### EXTRACT TO READ

The following table illustrates these derivations across dialects:

| Meaning | Bzhedugh & Hatuqay |  | Standard Adyghe |  | Standard Kabardian |  |
| Cyrillic | IPA | Cyrillic | IPA | Cyrillic | IPA |
| that (abs.) | хӀор | hawr | мор | mawr | мор | mawr |
| that (erg.) | хӀой | hawj | мощ | mawɕ | мобы | mawbə |
| using that | хӀощджэ | hawɕd͡ʒa | мощкӀэ | mawɕt͡ʃʼa | - | - |
| like that | хӀоущтэу | hawɕtaw | моущтэу | mawɕtaw | мопхуэдэу | mawpxʷadaw |
| that is it | хӀоры | hawrə | моры | mawrə | мораш | mawraːɕ |
| there | хӀодэ | hawda | модэ | mawda | модэ | mawda |
| there (locative) | хӀоу | haw | моу | maw | - | - |
| the other | хӀодрэ | hawdra | модрэ | mawdra | модрэ | mawdra |
| then | хӀощгъум | hawɕʁʷəm | мощгъум | mawɕʁʷəm | - | - |
| like that (similar) | хӀощфэд | hawɕfad | мощфэд | mawɕfad | мопхуэд | mawpxʷad |

===== Sentence Comparison =====
The practical application of the хӀо vs. мо distinction can be seen in conversational contexts. Notice how Hatuqay also utilizes the vocabulary word гущаӀэ instead of the standard гущыӀэ for "speak", and the suffix -джэ where standard Adyghe uses -кӀэ. In addition, the native Къэфкъас is used instead of the Russianized spelling Кавказ used in the Caucasus.

| English Translation | Hatuqay Adyghe | Standard Adyghe |
|---|---|---|
| Did you hear how that boy speaks? The one standing there, that is the dialect I referred to. We don't talk like that; the way that person is speaking is like how they speak in the Caucasus. | хӀо кӀалэр зэрэгущаӀэрэр оӀугъа? хӀодэ Ӏутыр, хӀоры диалектэу зыфэсӀуагъагъэр. Тэ хӀоущтэу тыгущаӀэрэп, хӀор зэрэгущаӀэрэр къэфкъасымджэ зэрэгущаӀэхэрэмэ афэд. | мо кӀалэр зэрэгущыӀэрэр оӀугъа? модэ Ӏутыр, моры диалектэу зыфэсӀуагъагъэр. Тэ мощтэу тыгущыӀэрэп, мор зэрэгущыӀэрэр кавказымкӀэ зэрэгущыӀэхэрэмэ афэд. |

=== Location ===

Adyghe demonstratives mark three degrees of deixis: proximal мы- ("this; here"), medial мо- ("that; there", in view), and distal а- ("that; there", out of view). Standard Adyghe derives adverbs of place from these roots with two series, named here by their distal forms акӀэ and адэ — e.g. proximal мыкӀэ~мыдэ "here", medial мокӀэ~модэ "(over) there", distal акӀэ~адэ "yonder".

### SUPPLIED ENTRIES

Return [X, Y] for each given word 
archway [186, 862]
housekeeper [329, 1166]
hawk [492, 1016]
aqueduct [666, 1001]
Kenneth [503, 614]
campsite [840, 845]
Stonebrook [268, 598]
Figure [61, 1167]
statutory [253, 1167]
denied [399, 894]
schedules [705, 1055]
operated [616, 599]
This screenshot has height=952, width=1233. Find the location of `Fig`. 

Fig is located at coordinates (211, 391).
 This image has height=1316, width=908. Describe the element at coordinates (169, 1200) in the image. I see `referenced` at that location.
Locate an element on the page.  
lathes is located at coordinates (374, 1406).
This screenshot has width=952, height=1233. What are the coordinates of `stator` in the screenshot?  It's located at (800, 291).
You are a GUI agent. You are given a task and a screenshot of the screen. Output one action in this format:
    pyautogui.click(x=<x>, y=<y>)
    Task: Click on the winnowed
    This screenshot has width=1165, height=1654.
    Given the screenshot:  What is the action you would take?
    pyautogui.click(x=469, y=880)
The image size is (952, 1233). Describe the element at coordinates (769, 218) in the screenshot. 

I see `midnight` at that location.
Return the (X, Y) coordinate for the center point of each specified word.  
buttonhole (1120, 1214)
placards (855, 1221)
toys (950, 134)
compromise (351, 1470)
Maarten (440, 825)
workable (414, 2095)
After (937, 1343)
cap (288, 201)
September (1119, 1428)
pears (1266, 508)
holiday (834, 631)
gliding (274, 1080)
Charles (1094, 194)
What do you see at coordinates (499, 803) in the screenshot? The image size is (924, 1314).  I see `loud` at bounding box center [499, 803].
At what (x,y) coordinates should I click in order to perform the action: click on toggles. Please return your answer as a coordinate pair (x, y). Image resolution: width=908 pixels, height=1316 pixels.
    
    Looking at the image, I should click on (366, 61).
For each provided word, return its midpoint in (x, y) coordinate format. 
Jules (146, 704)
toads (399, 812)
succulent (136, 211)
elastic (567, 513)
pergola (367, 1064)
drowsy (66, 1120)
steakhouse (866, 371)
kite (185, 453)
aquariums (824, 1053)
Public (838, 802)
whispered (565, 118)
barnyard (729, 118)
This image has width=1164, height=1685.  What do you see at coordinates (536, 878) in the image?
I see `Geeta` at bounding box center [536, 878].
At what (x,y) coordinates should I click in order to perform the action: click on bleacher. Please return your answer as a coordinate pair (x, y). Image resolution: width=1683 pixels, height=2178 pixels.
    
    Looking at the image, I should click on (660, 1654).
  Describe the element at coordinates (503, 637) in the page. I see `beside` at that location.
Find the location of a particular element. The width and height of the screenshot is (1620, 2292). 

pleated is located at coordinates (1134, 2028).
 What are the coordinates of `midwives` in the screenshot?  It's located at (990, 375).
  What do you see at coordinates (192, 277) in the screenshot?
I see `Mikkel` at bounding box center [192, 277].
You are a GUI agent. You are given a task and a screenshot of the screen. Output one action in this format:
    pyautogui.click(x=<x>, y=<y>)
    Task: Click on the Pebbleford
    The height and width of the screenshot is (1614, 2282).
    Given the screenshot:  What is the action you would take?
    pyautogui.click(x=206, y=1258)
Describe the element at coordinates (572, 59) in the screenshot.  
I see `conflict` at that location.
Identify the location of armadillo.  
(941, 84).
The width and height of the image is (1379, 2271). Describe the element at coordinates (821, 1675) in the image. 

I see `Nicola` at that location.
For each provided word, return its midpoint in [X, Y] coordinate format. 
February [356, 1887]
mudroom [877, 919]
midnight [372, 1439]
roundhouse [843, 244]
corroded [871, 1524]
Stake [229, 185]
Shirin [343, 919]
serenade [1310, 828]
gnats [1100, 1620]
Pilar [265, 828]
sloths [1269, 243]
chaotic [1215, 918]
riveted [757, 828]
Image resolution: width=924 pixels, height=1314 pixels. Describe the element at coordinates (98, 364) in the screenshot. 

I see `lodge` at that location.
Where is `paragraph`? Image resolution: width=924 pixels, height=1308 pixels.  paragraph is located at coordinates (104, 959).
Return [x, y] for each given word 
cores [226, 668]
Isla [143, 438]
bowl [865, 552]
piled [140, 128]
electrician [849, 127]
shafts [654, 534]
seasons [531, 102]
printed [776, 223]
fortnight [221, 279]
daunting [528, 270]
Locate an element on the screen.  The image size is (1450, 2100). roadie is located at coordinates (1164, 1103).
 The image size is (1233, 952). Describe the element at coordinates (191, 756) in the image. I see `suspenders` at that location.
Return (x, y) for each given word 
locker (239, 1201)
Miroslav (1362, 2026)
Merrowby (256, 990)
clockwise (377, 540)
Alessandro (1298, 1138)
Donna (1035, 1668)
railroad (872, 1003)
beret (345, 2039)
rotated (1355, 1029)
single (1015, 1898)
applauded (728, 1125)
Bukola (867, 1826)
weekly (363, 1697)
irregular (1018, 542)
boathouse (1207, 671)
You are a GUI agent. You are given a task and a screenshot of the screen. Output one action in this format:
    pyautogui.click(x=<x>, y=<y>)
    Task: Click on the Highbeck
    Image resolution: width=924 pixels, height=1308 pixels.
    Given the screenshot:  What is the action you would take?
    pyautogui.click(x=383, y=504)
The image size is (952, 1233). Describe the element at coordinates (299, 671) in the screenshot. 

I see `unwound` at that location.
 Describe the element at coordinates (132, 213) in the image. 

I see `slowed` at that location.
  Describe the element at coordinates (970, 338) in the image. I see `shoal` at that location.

### REQUIREMENT 1
Please sum up the text on Adyghe demonstratives in three sentences.
### REQUIREMENT 2
Pick up the text on Adyghe demonstratives after its last sentence and carry it on.

### TASK RESULT 1
A table compares words derived from the "that" demonstrative across dialects, with Bzhedugh and Hatuqay forms built on хӀо- where Standard Adyghe and, for most entries, Standard Kabardian use мо-. A sample sentence shows that Hatuqay also uses гущаӀэ instead of standard гущыӀэ for "speak," the suffix -джэ where Standard Adyghe uses -кӀэ, and the native Къэфкъас instead of the Russianized Кавказ. Adyghe demonstratives mark three degrees of deixis (proximal мы-, medial мо-, and distal а-), and Standard Adyghe derives two series of place adverbs from these roots.

### TASK RESULT 2
Many dialects, among them Shapsug, Bzhedugh and part of Abzakh, lack the акӀэ series altogether; in its place they use four series — адэ, а тӀэкӀум (with the postposition тӀэкӀу(м) "a bit, a spot"), ау and аукӀэ. Two regular correspondences distinguish these western dialects. In the аукӀэ series the final element — Standard -кӀэ //-t͡ʃʼa// — surfaces as -гьэ //-ɡʲa// in Shapsug (аугьэ) and as -джэ //-d͡ʒa// in Bzhedugh (ауджэ). Second, the medial root мо- is reduced to о- //wa-// in both Shapsug and Bzhedugh (модэ, моу → одэ, оу). Bzhedugh and the Hatuqay subdialect behave identically and are shown together.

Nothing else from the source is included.